Among the key mineral exports, it is only iron ore that has avoided demand and price destruction – to date at any rate. Taxes and royalties continue to roll into government coffers, and company profits from the commodity remain at elevated levels.
Iron ore continues to trade around $US90/t ($146/t). That is the same as last year’s annual (calendar) average which itself was up by 36 per cent on the 2018 average of $US66/t — a response to the supply hit from the tailings dam disaster in Brazil early in 2019.
Compare that price performance with other mineral commodities. Copper is now down by 8.5 per cent on its 2019 average, zinc is down by 24 per cent, lead is down by 11 per cent and nickel is down by 9 per cent.
It’s as if iron ore has assumed the sort of “safe haven’’ status attributed to gold, a $25bn export industry.
In the last two weeks, iron ore has actually strengthened its haven credentials over gold by staying steady in price while the yellow metal has fallen by 9 per cent under the weight of forced selling to cover margin calls in crashing equity markets.

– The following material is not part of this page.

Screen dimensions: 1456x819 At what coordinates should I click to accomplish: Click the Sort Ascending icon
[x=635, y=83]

Gold at Friday’s close of $US1,530/oz nevertheless remains well ahead of its 2019 average of $US1,393/oz. And it remains deeply embedded in the psyche of investors as a store of value. Iron ore can’t claim that.

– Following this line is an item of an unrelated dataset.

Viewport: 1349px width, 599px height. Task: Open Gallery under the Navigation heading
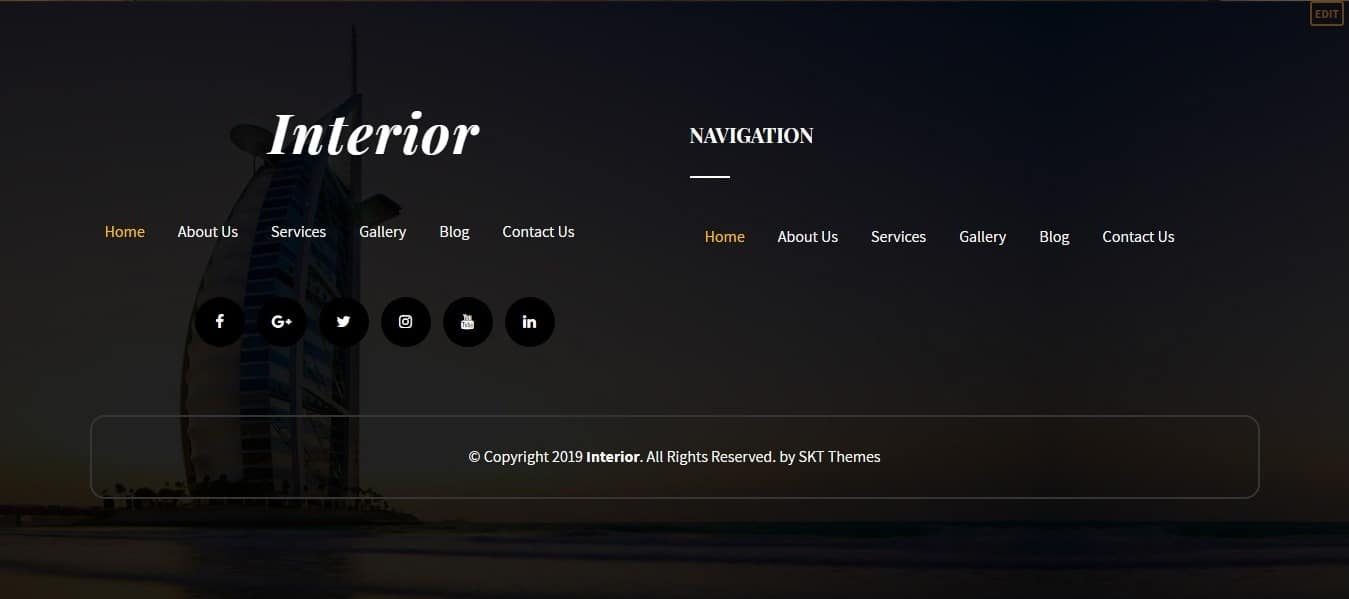tap(983, 237)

Still, in the here and now, iron ore has been a star performer. China’s return to work — and economic stimulus by Beijing — is critical to that remaining the case as its steelmakers can only stockpile unsold steel products for so long.
Currently, analysts reckon things will continue to go iron ore’s way for at least the rest of the year. But try and tell that to the share market where the values of the iron ore producers have been smashed just as hard as most, but not all, other sectors.
All that has created an opportunity for investors, one that recognises the growing disconnect between iron ore’s continuing price strength and the smashing of equity values.
Now it is has to be emphasised here that iron ore’s unique price strength has not shielded the share prices of the iron ore producers from the broader crash in equity markets.
But it has set them up for the quickest recovery in recognition of the fact that unlike large swathes of industry, their profits/dividends are pretty much intact moving forward.